Justice Department Settles Claim Against Texas IT Company for Using Job Advertisements that Discriminated Against and Deterred U.S. Workers in Favor of Temporary Visa Holders
This is the Eleventh Settlement under the Civil Rights Division’s 2017 Protecting U.S. Workers Initiative
This is the eleventh settlement by the Civil Rights Division under its 2017 Protecting U.S. Workers Initiative, which is aimed at targeting, investigating, and taking enforcement actions against companies that discriminate against U.S. workers in favor of temporary visa workers. Today’s settlement resolves claims that Ikon routinely discriminated against U.S. workers by posting job advertisements specifying a preference for applicants with temporary work visas, and that Ikon failed to consider at least one U.S. citizen applicant who applied to a discriminatory advertisement.
“Employers, no matter their size and no matter their industry, cannot limit employment opportunities only to temporary visa holders. When employers post job advertisements that discriminate against U.S. workers, they violate the Immigration and Nationality Act’s (INA) citizenship-status discrimination provision,” said Assistant Attorney General Eric Dreiband of the Civil Rights Division. “Our message is clear: if employers discriminate in advertising, recruiting, or hiring against U.S. workers by illegally preferring temporary visa holders, the Justice Department’s Civil Rights Division will act to protect them under the Immigration and Nationality Act.”
The Civil Rights Division’s Immigrant and Employee Rights Section (IER) has reached 11 settlements under the Protecting U.S. Workers Initiative, and employers have agreed to pay or have distributed a combined total of more than $1.2 million in back pay to affected U.S. workers and civil penalties to the United States.
These settlements involve employers that discriminated in their use of the H-1B, H-2A, H-2B and F-1 visa programs.

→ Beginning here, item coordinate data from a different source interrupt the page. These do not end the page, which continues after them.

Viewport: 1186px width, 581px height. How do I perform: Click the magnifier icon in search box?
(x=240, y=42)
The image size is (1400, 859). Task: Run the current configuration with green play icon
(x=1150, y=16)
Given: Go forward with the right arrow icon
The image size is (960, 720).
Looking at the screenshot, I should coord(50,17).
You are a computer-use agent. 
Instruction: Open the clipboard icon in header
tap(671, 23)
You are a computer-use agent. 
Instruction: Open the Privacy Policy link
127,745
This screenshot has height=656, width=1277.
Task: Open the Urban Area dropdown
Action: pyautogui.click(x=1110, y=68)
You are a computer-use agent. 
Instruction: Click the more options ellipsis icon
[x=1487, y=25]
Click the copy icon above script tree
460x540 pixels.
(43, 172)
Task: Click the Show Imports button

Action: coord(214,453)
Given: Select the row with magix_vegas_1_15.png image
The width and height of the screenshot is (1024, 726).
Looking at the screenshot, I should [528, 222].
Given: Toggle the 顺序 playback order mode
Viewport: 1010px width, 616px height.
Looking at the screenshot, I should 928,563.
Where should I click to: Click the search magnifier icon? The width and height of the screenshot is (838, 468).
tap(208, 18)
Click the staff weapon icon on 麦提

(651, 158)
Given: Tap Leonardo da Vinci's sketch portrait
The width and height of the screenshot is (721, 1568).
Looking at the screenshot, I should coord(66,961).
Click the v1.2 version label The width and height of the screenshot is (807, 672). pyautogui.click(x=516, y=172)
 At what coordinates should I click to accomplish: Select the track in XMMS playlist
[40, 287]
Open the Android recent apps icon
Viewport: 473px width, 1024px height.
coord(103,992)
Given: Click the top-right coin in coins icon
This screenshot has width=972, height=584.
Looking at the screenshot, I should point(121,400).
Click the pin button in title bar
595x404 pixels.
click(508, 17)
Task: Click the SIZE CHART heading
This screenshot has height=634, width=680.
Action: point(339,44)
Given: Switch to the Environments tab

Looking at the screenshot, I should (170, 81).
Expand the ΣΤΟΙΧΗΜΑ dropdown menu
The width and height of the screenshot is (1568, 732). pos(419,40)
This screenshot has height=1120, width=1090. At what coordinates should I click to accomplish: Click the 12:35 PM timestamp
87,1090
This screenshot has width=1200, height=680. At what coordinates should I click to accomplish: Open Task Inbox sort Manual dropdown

In addition, the department is currently litigating a U.S. Workers Initiative case, which involves a Dec. 3, 2020 lawsuit filed against a major technology company for allegedly refusing to recruit, consider, or hire qualified and available U.S. workers in favor of temporary visa holders, including in the H?1B visa program.
IER is responsible for enforcing the anti-discrimination provision of the INA. Among other things, the statute prohibits discrimination based on citizenship status and national origin in hiring, firing, or recruitment or referral for a fee; unfair documentary practices; retaliation and intimidation.